The length of the area of the pipe is managed in the i_size field. The system call pipe creates a pipe which involves setting up a temporary inode and allocating a page of memory which is decided by the architecture dependent model.

Opening a FIFO

    Blocking Non Blocking
For reading No Writing Processes Block Open FIFO
  Writing Processes Open FIFO Open FIFO
For Writing No Reading Processes Block Error ENXIO
  Reading Process Open FIFO Open FIFO
For Reading and Writing   Open FIFO Open FIFO

Communication Via Files (IPC)

This is one of the oldest way of data exchange in which the information is sent as a file.

File needs two type of locking

Mandatory Locking

  • Read wirte is blocked during the entire locking period

Advisory locking

  • Allows Read and write even after the lock has been set
  • processes accessing the file for Read and Write has to lock it and release it again

Locking Entire Files

There are two methods for locking the entire file

First Method is by the use of several system calls

  • link – a system call
  • create – another system call
  • combination of flags like O_CREAT and O_EXEC with open (system call)
  • lock a fle with open() function using O_CREAT | O_WRONLY | O_TRUNK, but this option fails under the superuser mode

Second Method

fcntl – A system call to lock the entire file. It is also useful to lock the file areas.

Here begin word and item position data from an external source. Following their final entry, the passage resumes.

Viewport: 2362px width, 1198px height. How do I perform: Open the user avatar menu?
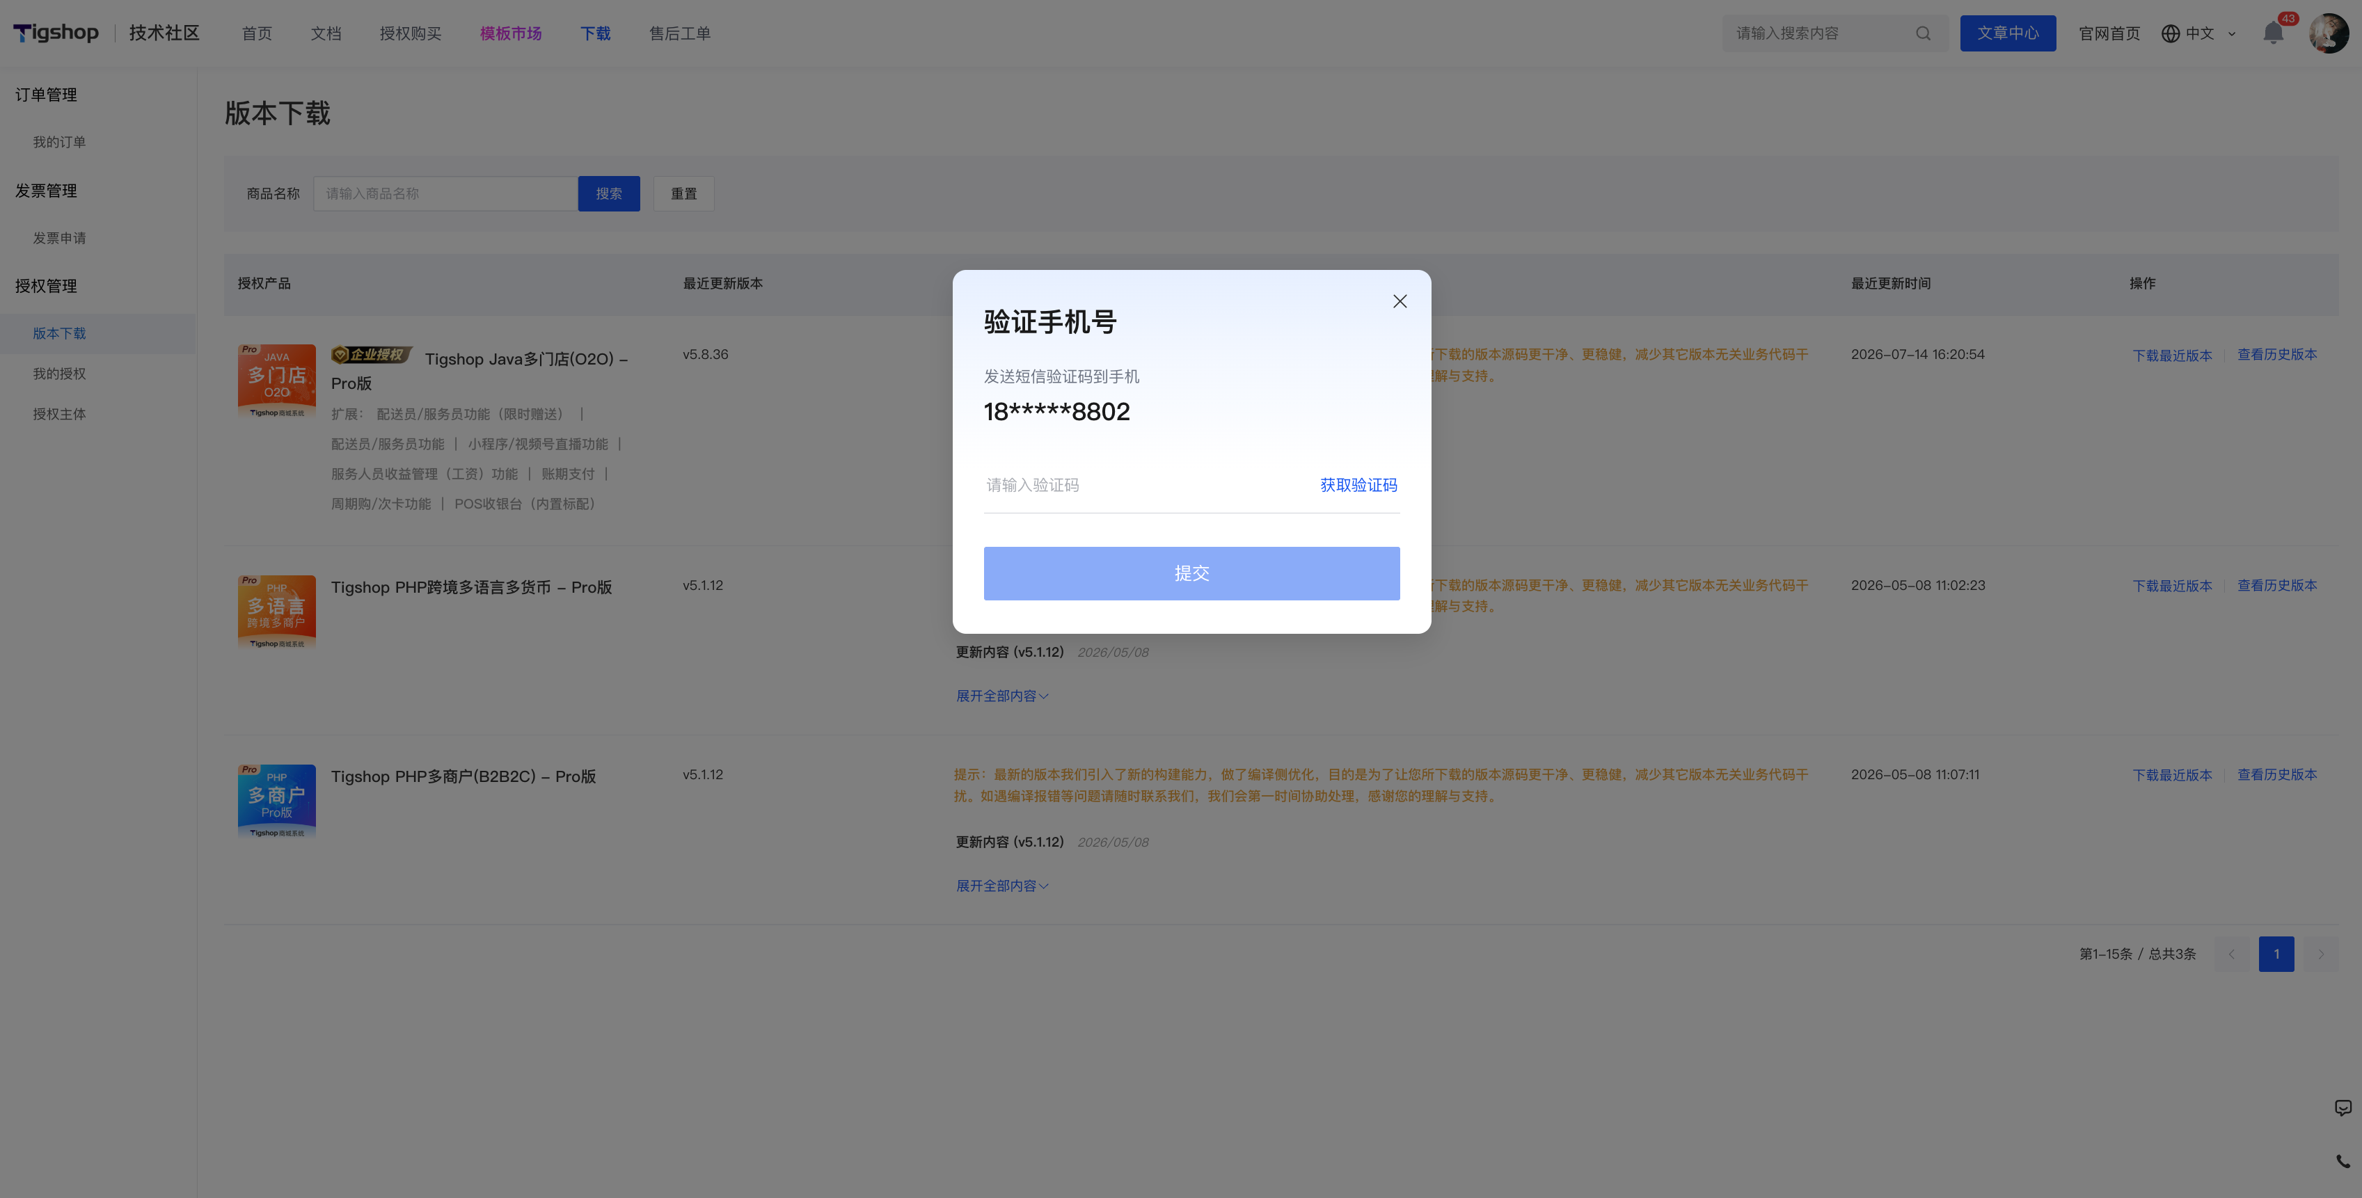(x=2328, y=33)
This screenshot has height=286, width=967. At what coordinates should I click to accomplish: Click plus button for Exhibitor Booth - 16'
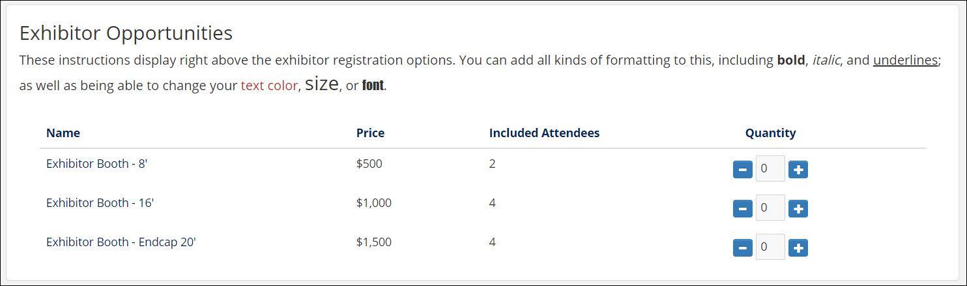coord(798,209)
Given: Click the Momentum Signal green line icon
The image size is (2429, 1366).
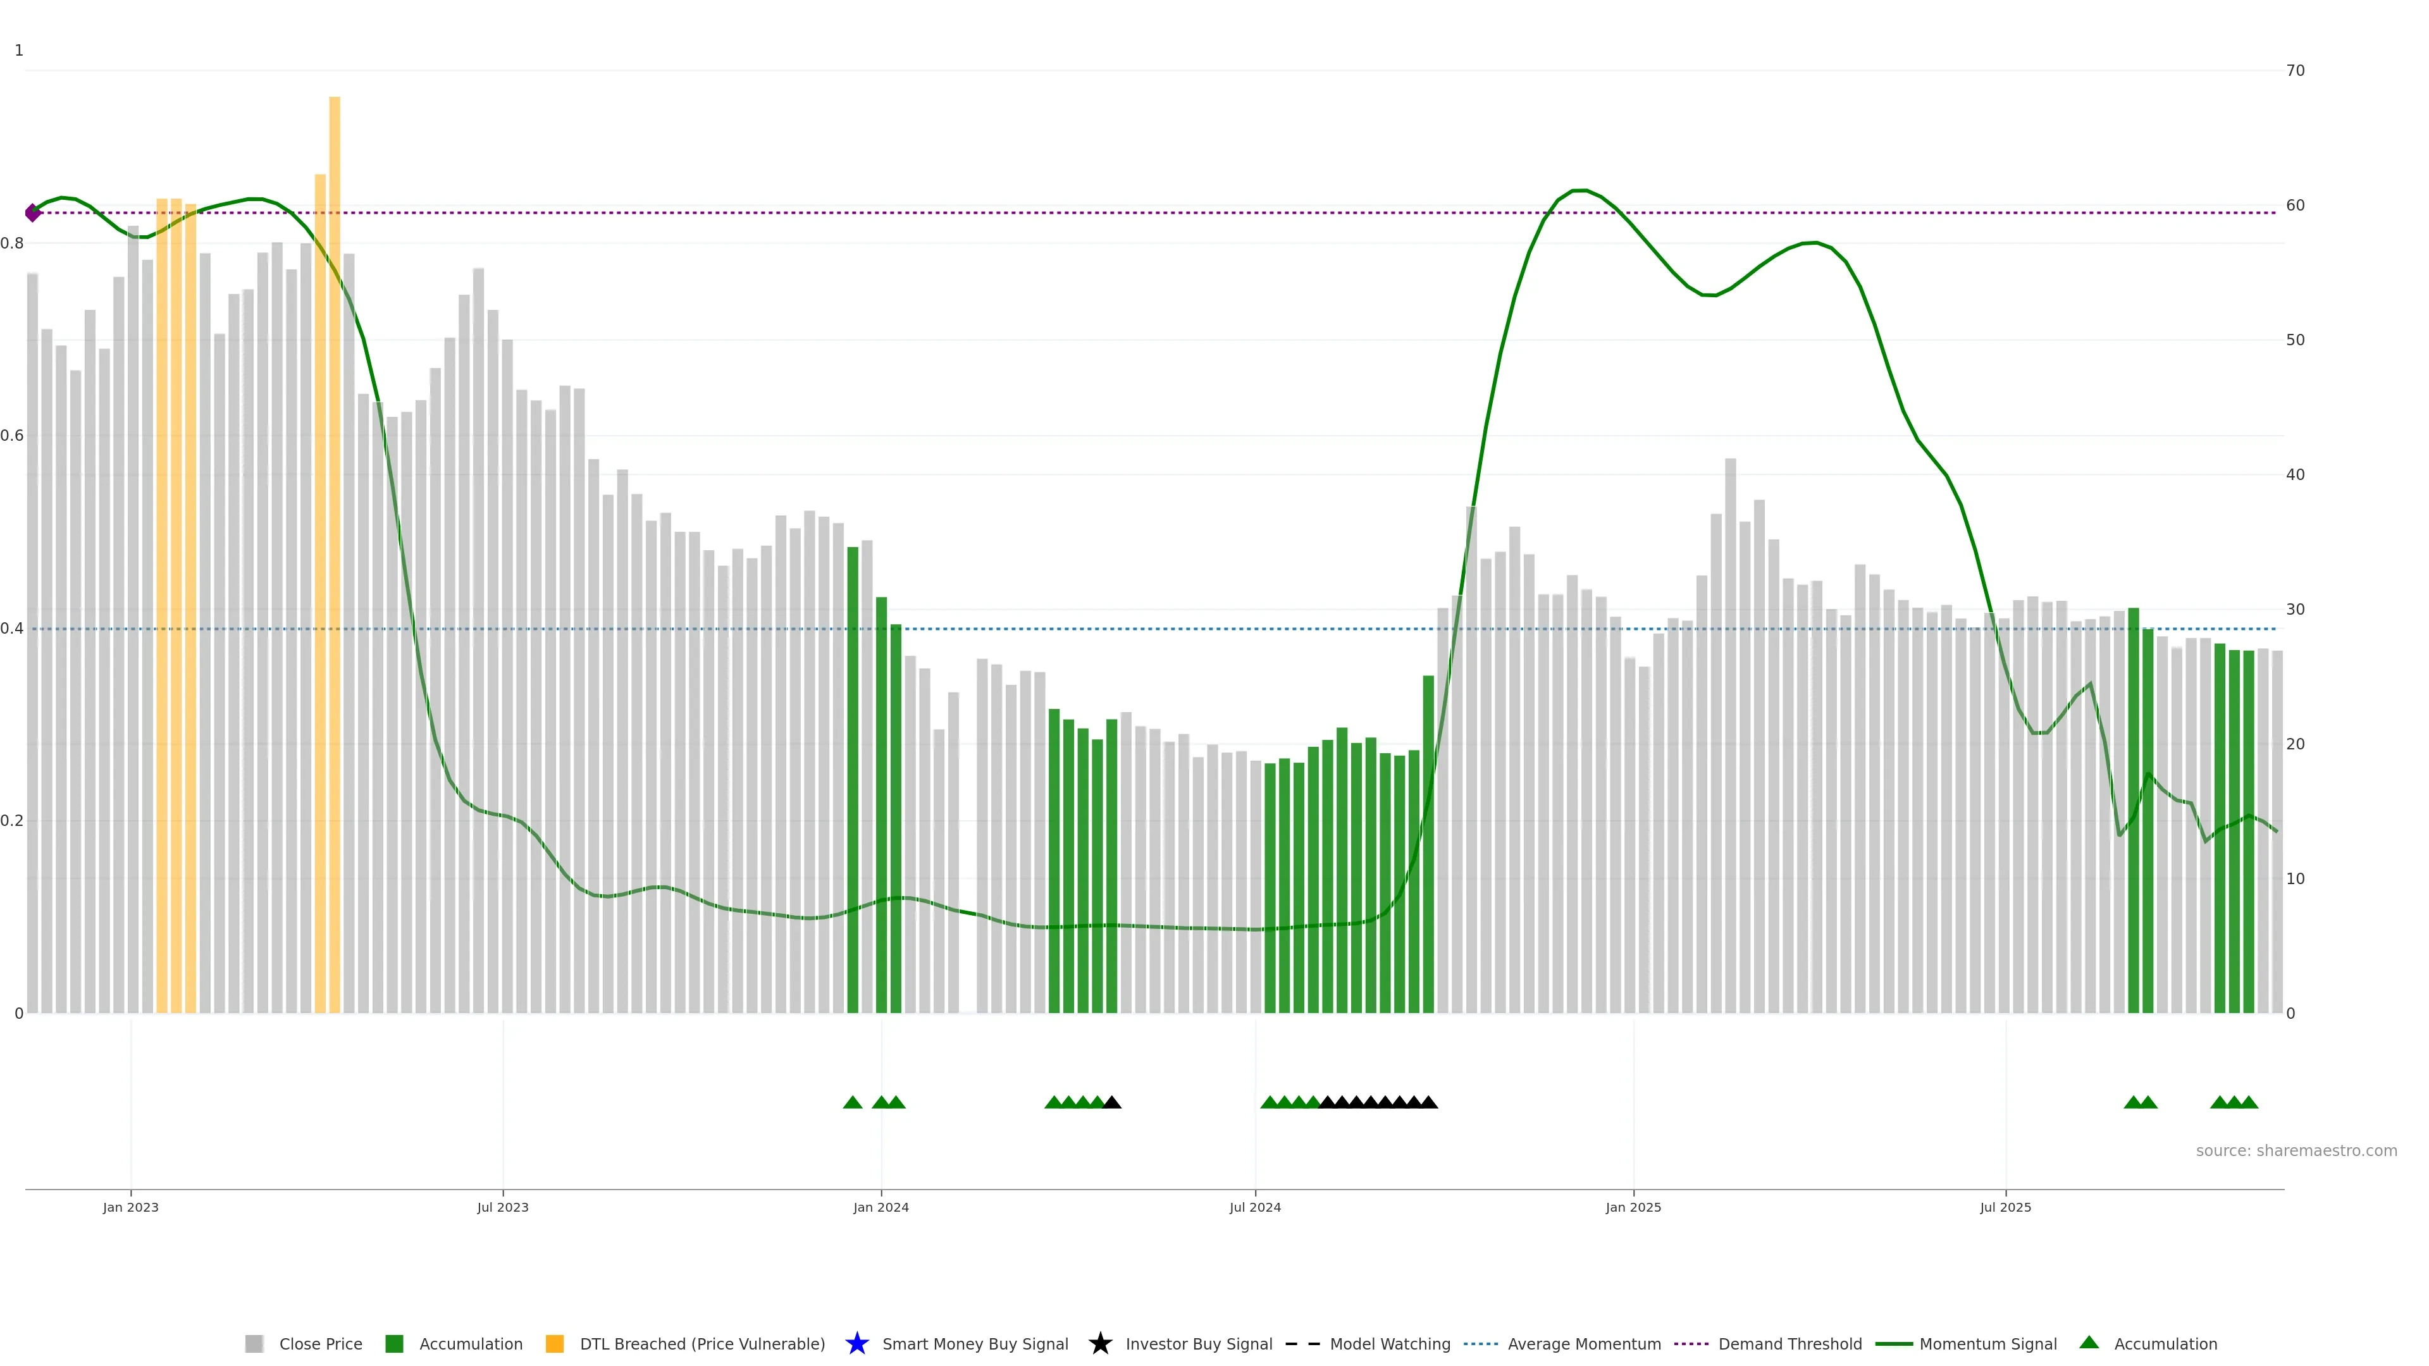Looking at the screenshot, I should point(1893,1343).
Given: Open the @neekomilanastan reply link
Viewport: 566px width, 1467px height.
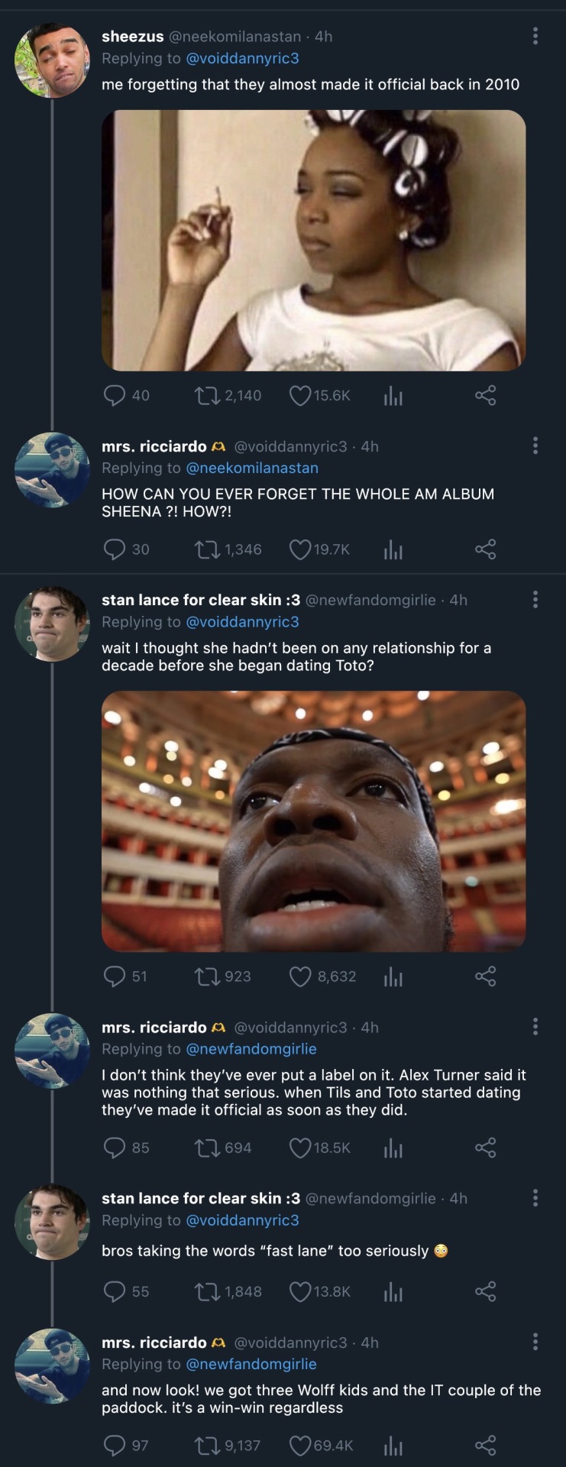Looking at the screenshot, I should pyautogui.click(x=252, y=468).
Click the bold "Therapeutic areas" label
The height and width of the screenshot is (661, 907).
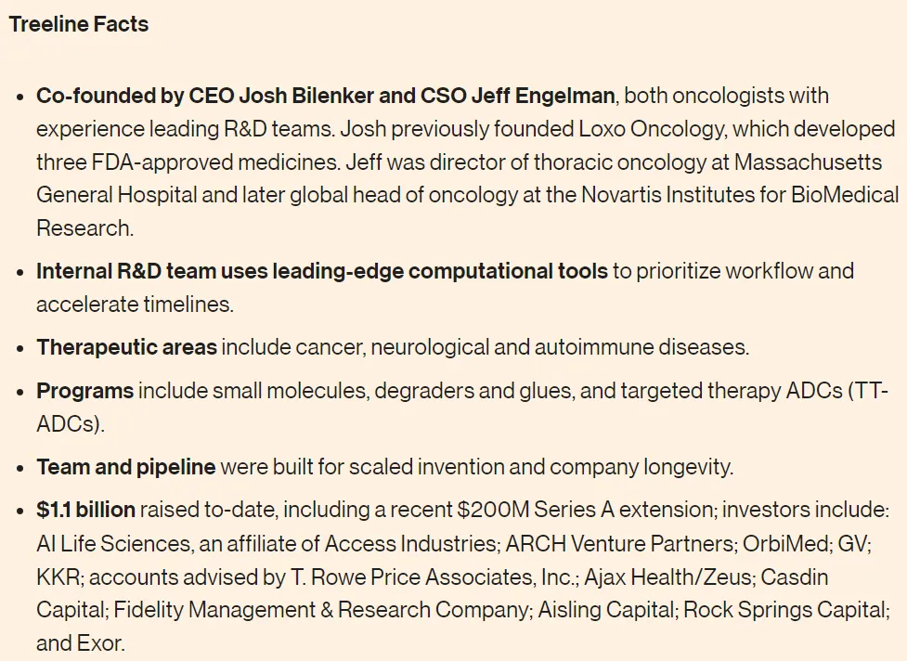[x=126, y=347]
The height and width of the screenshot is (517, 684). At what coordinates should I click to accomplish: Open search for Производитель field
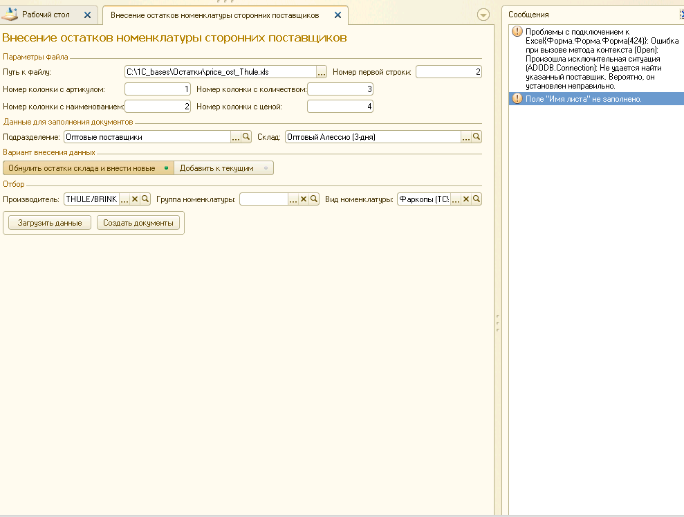[x=145, y=199]
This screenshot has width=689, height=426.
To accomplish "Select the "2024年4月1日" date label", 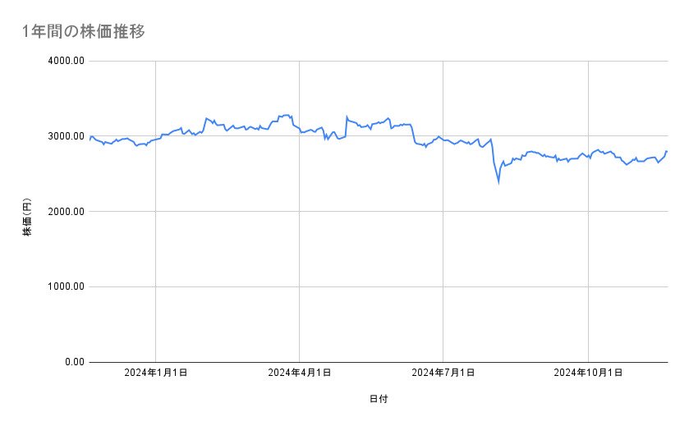I will tap(300, 373).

In Linux 2.0 it is called flock() which is not advisable to use.

Locking file areas

int sys_fcntl(unsigned int fd, unsigned int cmd, unsigned long arg);

int sys_fcntl64(unsigned int fd, unsigned int cmd, unsigned long arg);

where fd – file descriptor

cmd – includes F_GETLK, F_SETLK, F_SETLKW

Semantics of fcntl locks

Existing Lock Setting a read lock Write lock
None Possible Possible
More than One Possible Not Allowed
A Write Lock Not Allowed Not Allowed

Locking files may also lead to deadlock with the following example

Assume there are two processes wanted to read a file,

P1  -> 1 –> 2  (P1 tries to access the 1st block and then 2nd block within a file)

P2 –> 2  -> 1  (P2 tries to access the 2nd block and then 1st block within a file)

Now for getting the 2 and the 1st block, both processes will be in deadlock,

So Communication via files may not be a great option, of course there are some methods to avoid the deadlocks.